The Call of Cthulhu

This article is about the short story. For other uses, see Call of Cthulhu (disambiguation).
"The Call of Cthulhu"

Cover of pulp magazine Weird Tales (Feb. 1928): first appearance in print of The Call of Cthulhu.
Author H. P. Lovecraft
Country United States
Language English
Genre(s) Horror, Gothic, novella
Published in Weird Tales
Media type Print
Publication date February, 1928

"The Call of Cthulhu" is a short story by the American writer H. P. Lovecraft. Written in the summer of 1926, it was first published in the pulp magazine Weird Tales, in February 1928.[1] The full text can be read on WikiSource

Plot summary

In the text, narrator Francis Wayland Thurston, of Boston, recounts his discovery of notes left behind by his granduncle, George Gammell Angell, a prominent Professor of Semitic languages at Brown University in Providence, Rhode Island.

The first chapter, The Horror in Clay, concerns a small bas-relief sculpture found among the papers, which the narrator describes: "My somewhat extravagant imagination yielded simultaneous pictures of an octopus, a dragon, and a human caricature.... A pulpy, tentacled head surmounted a grotesque and scaly body with rudimentary wings". The sculpture is the work of Henry Anthony Wilcox, a student at the Rhode Island School of Design who based the work on delirious dreams of "great Cyclopean cities of titan blocks and sky-flung monoliths, all dripping with green ooze and sinister with latent horror". Frequent references to Cthulhu and R'lyeh are found in papers authored by Wilcox. Angell also discovers reports of "outre mental illnesses and outbreaks of group folly or mania" around the world (in New York City, "hysterical Levantines" mob police; in California, a Theosophist colony dons white robes to await a "glorious fulfillment").

RECORDED DATA
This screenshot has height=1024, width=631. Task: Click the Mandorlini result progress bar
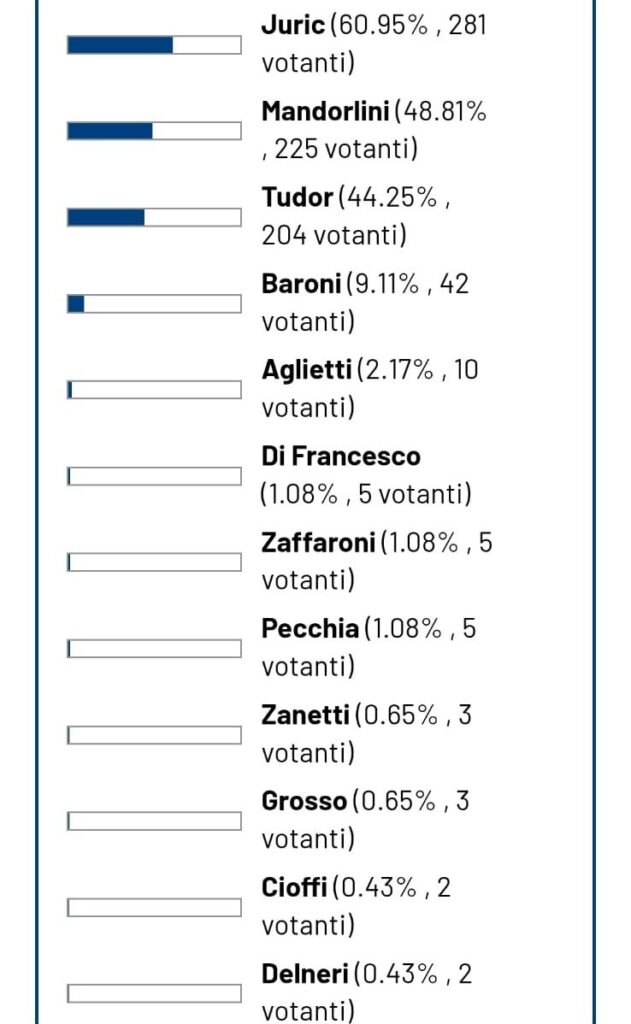pyautogui.click(x=154, y=131)

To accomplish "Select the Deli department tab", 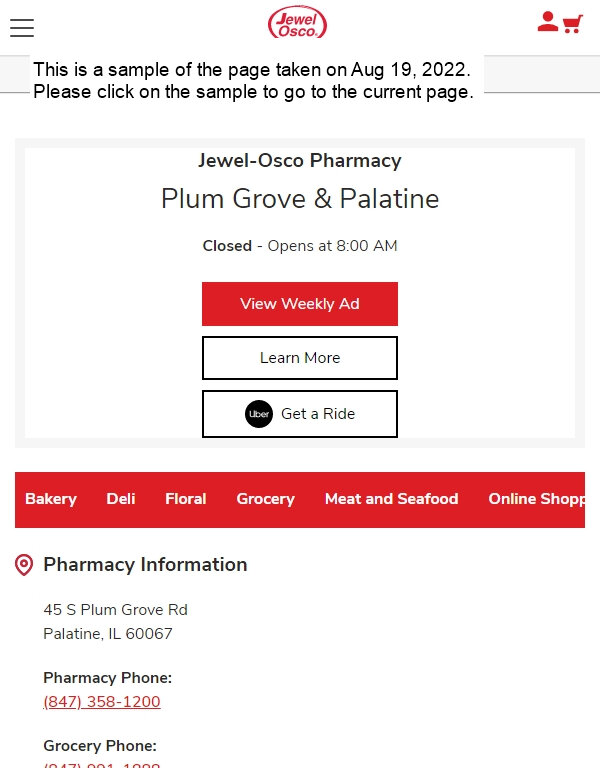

WHAT YOU HAVE TO DO
Render this sentence from the article on "The Call of Cthulhu" in Spanish: "Frequent references to Cthulhu and R'lyeh are found in papers authored by Wilcox."

FINAL ANSWER
En los documentos escritos por Wilcox se encuentran frecuentes referencias a Cthulhu y R'lyeh.